The Fashion Paradox
During my 3rd year of Fine Art I decided to focus on a schizophrenic balance which I witnessed in our society: how products were shown (in stores and commercials) and the crazy contradiction of the real background of those same products.
Although I assumed that the same imbalance occurred with food, clothing and tools, I decided to focus on clothing. Here was what shown, and what it really was, furthest apart.
After a grave study of the fashion industry facts, I decided to collect several elements from the story (clothing, sewing machines, cotton plants, etc.) and then bring them together conceptually but also playfully.
This visual investigation led from abstract images, with which I particularly wanted to respond carefully to the feeling, to the more concrete offering of alternative consumption patterns that I incorporated into a painting or site.

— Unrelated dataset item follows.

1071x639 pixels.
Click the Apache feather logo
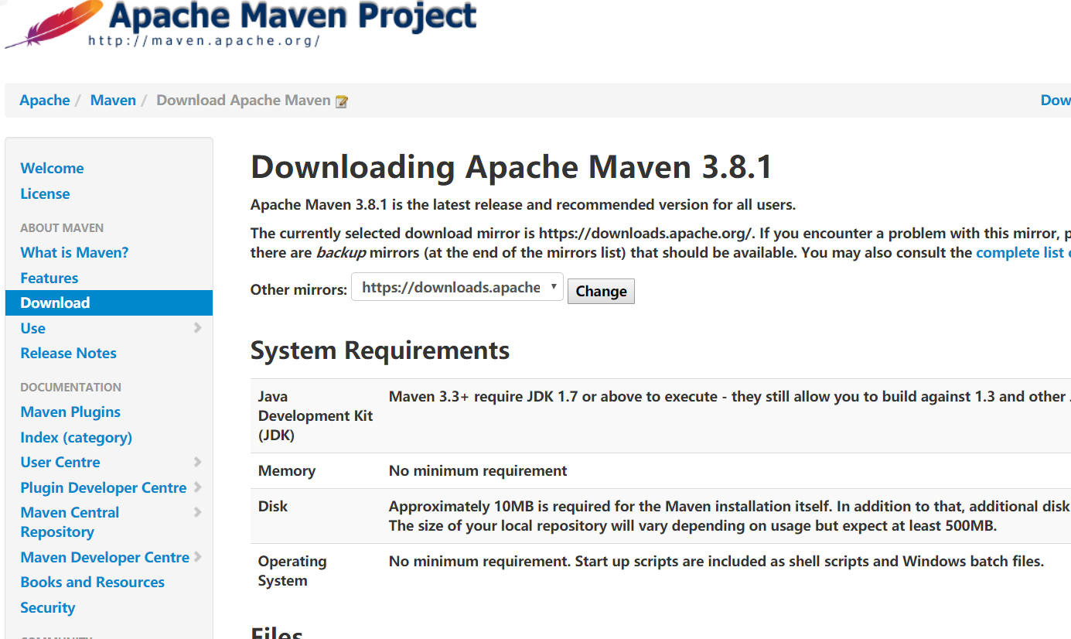[x=53, y=23]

The works are arranged by medium on the following pages.
The softness and individuality of clothing are enclosed by hard, rigid concrete systems.
Textile paint mixed through the concrete seems to show a hope that the individual migth still influence the firm construction.

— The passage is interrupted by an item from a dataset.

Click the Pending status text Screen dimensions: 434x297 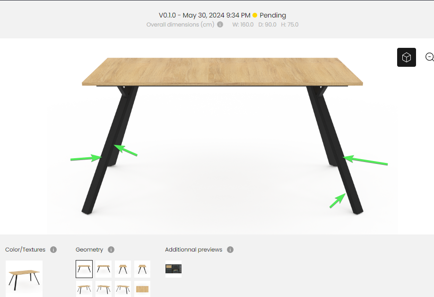[273, 15]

The more I learned about the clothing industry, the absurder it seemed that clothing production continued undisturbed. The system seemed on a collision course, for people and the environment, and yet that presser foot went on and on.
I designed a presser foot which continuesly pulled on a system (garment) that was stuck. The machines were on, and each time they wanted to take a step, but it didn’t get any further.
Knowing what I knew now, could I still wear clothes?
My personal presence in “the fashion paradox” took shape in the form of a number of videos.
I dressed and undressed as I saw either an advertisement or news broadcast. These images followed each other faster and faster, which resulted in me getting stuck in my own clothing.
I also stand naked in front of my own clothing, clueless what to do.
A lot of (the clothing industries) background information seemed to be screaming for a clear artistry. Yet this step often proved more difficult than I imagined; showing the clear disbalance by sticking the differences on or next to each other often resulted in a flat image. Art critic Maarten Doorman speaks about the engaged art paradox: Good art is ambivalent and good engagement is unambiguous.(*)
On textiles, I printed the ratio of stores that did sell responsible clothing, and stores that didn’t (ratio 1:110). The study got stuck between wanting to show the options and creating an image.
The images I created for “the fashion paradox” often carried a feeling of powerlessness. Spectators seemed to be confronted with an issue which they could not possibly resolve themselves. Because aesthetics in itself did not seem to offer a way out of this stalemate, I decided to focus on where space could be found.
The works that emerged from this attempted serve as a practical guide. They tried to practice the role of the spectator, consumer, or also entrepreneur.
A painting that consisted of cut-out labels, printed with information about clothing brands that already produced in balance with people and the environment, was later further developed into a website that displayed food and tools in addition to clothing.